I am generalizing the biased coin problem to a biased die. I assign probabilities to the die, run a 1000 samples, and try to infer the probabilities of landing on each face. The code appears to work, but convergence (via SVI) is very slow and there is a lot of volatility in the ELBO. Some suggestions for acceleration would be helpful. I am using a batch size of 50. I should mention that I am relatively new to Pyro. Here is the code. Any help is appreciated.
# based on the biased coin program in the Pyro tutorial
# (Inference in Pro: from stochastic functions to marginal distributions
# from which we solve the problem of a single loaded die. Given observations
# of N throws of a loaded dice, determine the bias along with confidence
# intervals. The prior will be a Dirichlet function.
import sys, os
import math
import numpy as np
import matplotlib.pyplot as plt
import torch
import pyro
import pyro.infer
import pyro.optim
import pyro.distributions as dist
#from IPython import embed
from pyro.optim import Adam
from pyro.infer import SVI, Trace_ELBO
import torch
import torch.distributions.constraints as constraints
from torch.distributions.beta import Beta
from torch.distributions.categorical import Categorical
#----------------------------------------------------------------------
# this is for running the notebook in our testing framework
n_svi_steps = 10000
n_die_throws = 1000
n_faces = 6
# enable validation (e.g. validate parameters of distributions)
pyro.enable_validation(True)
# clear the param store in case we're in a REPL
pyro.clear_param_store()
def createData():
# Create biased die
alpha = .05 # bias
m = torch.ones(n_faces)*(1./n_faces)
m[0] -= alpha
m[1] += alpha
n = Categorical(m)
samples = n.sample([n_die_throws])
# the returned samples have shape: [n_die_throws, n_faces]
return samples
#----------------------------------------------------------------------
def model(data):
# Symmetric Dirichlet
batch_size = 10
prob = torch.ones(n_faces) * 1. # More uniform for Dirichlet
f = pyro.sample("latent_fairness", dist.Dirichlet(prob))
# loop over the observed data
with pyro.plate("z_minibatch", len(data), batch_size) as ind:
x = dist.Categorical(f)
s = pyro.sample("obs", dist.Categorical(f), obs=data[ind])
#----------------------------------------------------------------------
def guide(data):
batch_size = 10
prob = pyro.param("probs", torch.ones(n_faces) * 1., constraint=constraints.simplex)
f = pyro.sample("latent_fairness", dist.Dirichlet(prob))

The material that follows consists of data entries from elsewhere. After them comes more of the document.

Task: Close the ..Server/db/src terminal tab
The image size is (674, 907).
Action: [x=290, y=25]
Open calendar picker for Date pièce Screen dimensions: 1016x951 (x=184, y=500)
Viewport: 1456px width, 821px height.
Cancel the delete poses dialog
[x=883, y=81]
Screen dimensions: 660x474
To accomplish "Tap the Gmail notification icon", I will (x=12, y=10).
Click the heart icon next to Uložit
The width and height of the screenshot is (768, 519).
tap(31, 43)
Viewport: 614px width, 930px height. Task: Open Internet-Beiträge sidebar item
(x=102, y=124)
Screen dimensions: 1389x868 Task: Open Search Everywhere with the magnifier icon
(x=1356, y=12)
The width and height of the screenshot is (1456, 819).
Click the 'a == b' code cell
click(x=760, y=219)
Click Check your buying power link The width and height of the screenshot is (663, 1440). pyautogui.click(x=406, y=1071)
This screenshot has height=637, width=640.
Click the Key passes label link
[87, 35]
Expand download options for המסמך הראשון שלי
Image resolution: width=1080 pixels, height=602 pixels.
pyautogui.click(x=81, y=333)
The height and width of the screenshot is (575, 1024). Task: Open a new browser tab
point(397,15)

#----------------------------------------------------------------------
data = createData()
# setup the optimizer
adam_params = {"lr": 0.0005, "betas": (0.90, 0.999)}
optimizer = Adam(adam_params)
model(data) # works
# setup the inference algorithm
svi = SVI(model, guide, optimizer, loss=Trace_ELBO()) # orig
# do gradient steps
for step in range(n_svi_steps):
loss = svi.step(data)
if step % 100 == 0:
print("loss= ", step, loss)
print("Final probabilities: ", pyro.param("probs"))
print("Final probabilities: ", pyro.param("probs"))